楚军铺天盖地的床弩和投石车,显然给士气高涨的义渠军带来了一些混乱。
但床弩和投石车的数量毕竟还达不到一股脑把六万人统统砸死的地步……义渠人在渡过最初的慌乱之后,发出了山呼海啸一般的愤怒咆哮。
触发buff了!
义渠人特有的:身边人倒下就会变得更勇敢的二阶段!
义渠的黄褐色军团明显加快了脚步,最前面装神弄鬼的那些人扭得也没那么妖娆了,一路连跑带颠儿的。
另一边。
楚军将士们眼看着义渠人爆发出了滔天的怒气,却并没有被唬住……相反,还大大地松了一口气。
楚国人素来敬畏鬼神,但眼前的一切已经说明了——义渠人的鬼神好像不太管用。那些号叫着的奇装异服的义渠人一旦被矢石命中,一样要死得东一块西一块。
那还有什么好怕的?
格速宜策马来到熊午良的青铜轺车面前:“君侯!义渠人的骑兵从两侧包过来了!”
“末将请战!”
这个猛将虽然不看好熊午良能赢,但在关键时刻,仍然爆发出了十足的勇气。
一万骁骑军,要迎战三万义渠骑兵!
熊午良摇摇头:“义渠人的骑兵不会冲上来的。”
“要等到他们放出牛之后,骑兵才会趁势掩杀。”
格速宜张了张嘴,似乎还想说什么。
熊午良瞥了他一眼,完全明白后者的想法——再不出动出击,等到义渠人的犍牛冲阵,那么连最后一点搅局的机会都没有了!
“格速宜听命。”
格速宜精神一振:“末将在!”
“令你部骁骑军,缓缓后退一里。”
格速宜听着这个匪夷所思的命令,懵了!
啊?
主动后撤?
眼下,骁骑军拱卫在曲阳新军的两翼……一旦向后撤退,就是将曲阳新军的侧翼完全暴露给义渠人的骑兵!
这这这……
熊午良挑挑眉毛:“嗯?”
格速宜咽回了一肚子话:“末将领命……主人,希望您知道你在做什么。

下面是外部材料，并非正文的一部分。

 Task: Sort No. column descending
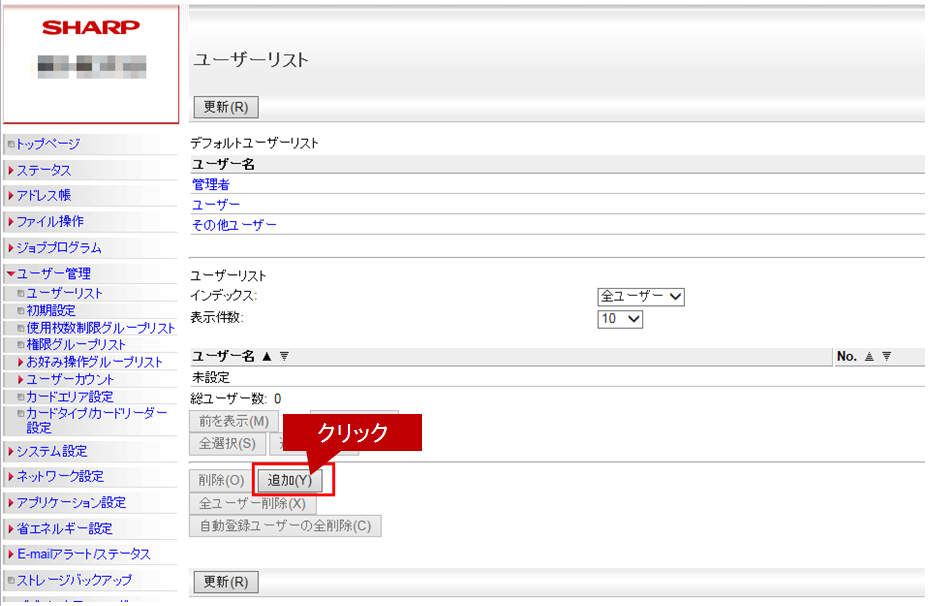886,357
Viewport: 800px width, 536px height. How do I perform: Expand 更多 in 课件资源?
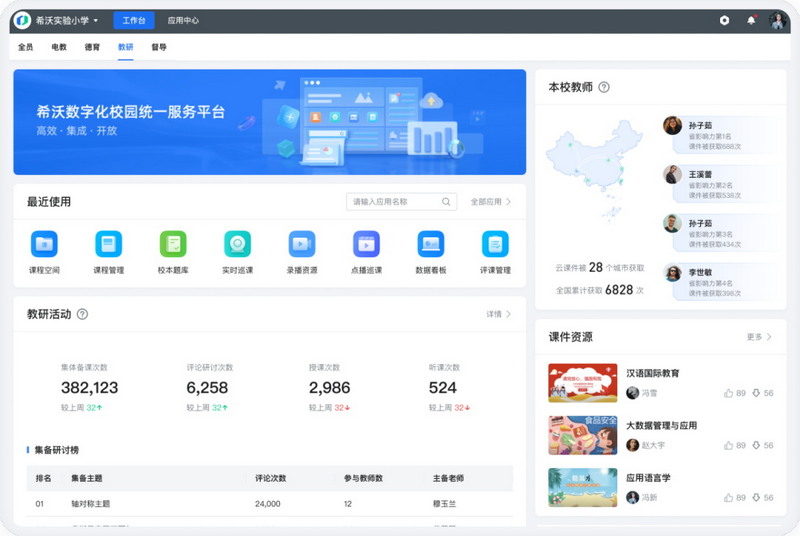click(759, 337)
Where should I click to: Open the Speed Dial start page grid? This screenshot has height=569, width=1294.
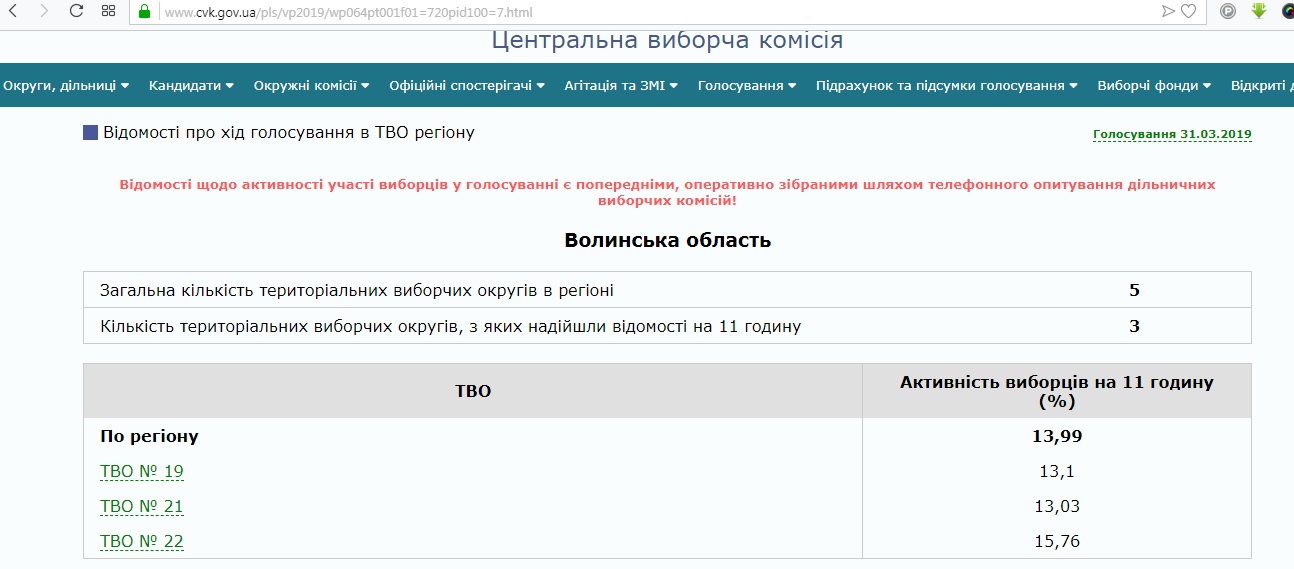pos(108,12)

”
骁骑军的旗帜开始顺时针摆动,转了三圈之后,又开始简短有力地向后方抖动五次。
两翼的骑士们难以置信地面面相觑:“后撤五百步?”
不管怎么说,来自熊午良的命令毕竟是明确的——于是骑士们调转马头,控制着马速,开始缓缓后退。
五百步之后,那骁骑军的旗帜再次摆动。
“又退五百步?!”
……
山头上,肥义蚌埠住了,捧腹大笑!
太搞笑了!
义渠兵的大军正在前压——步兵正在全速前进,而义渠骑兵也如同狼群一般,不急不躁地向两翼伸展,虎视眈眈地盯着楚军。
反观楚军——
竟然主动命令两侧的骑兵后撤!
如此一来,中间的曲阳新军大阵完全凸出来了——孤零零地挂在战场中间,也完全暴露在义渠军的攻击之下。
而熊午良本人的侯旗,也在曲阳新军大阵之中!
“妙!妙极了!”肥义终于按捺不住了,大笑起来。
如果是面对其他敌人,熊午良这一手操作也不算太烂——曲阳新军结阵而战,强度还是杠杠滴。完全可以凭着重步兵拖住敌军,最后再压上骁骑军一锤定音。
但!
楚军此刻面对的,可是义渠军!
甚么‘结阵而战’,在义渠的眼里都是笑话!
再训练有素、再厚重的重步兵,也绝不可能挡住蛮牛的冲击。
熊午良出昏招——败局已定!
肥义的笑声显然太大了,引来了周边围观者的瞩目……但他们也顾不上追究这个戴着兜帽的鬼祟男子到底是何方妖孽,都在担忧地叨咕着:“坏了坏了!”
“曲阳侯看来还不知道义渠人的手段……”
“唉,也罢。”
“本就没觉得楚军能胜……只是最后一丝希望破灭了而已。”
秦国陇西百姓长吁短叹。
如果有的选,大家当然更愿意给楚国当农夫,享受什三的税率,享受‘三年之内不征税、十年之内不抽丁’的优厚待遇。
谁愿意给义渠这个百年仇敌当奴隶呢?
可惜……
另一边,义渠人显然也意识到了楚军昏了头,义渠王兴奋之下,下令加快了敲鼓的节奏……抓紧时间!
不要给楚人补救的机会!
义渠兵在鼓点中飞速前进,几乎已经是冲锋的速度了……原本就散乱的阵型,变得更加混乱不堪。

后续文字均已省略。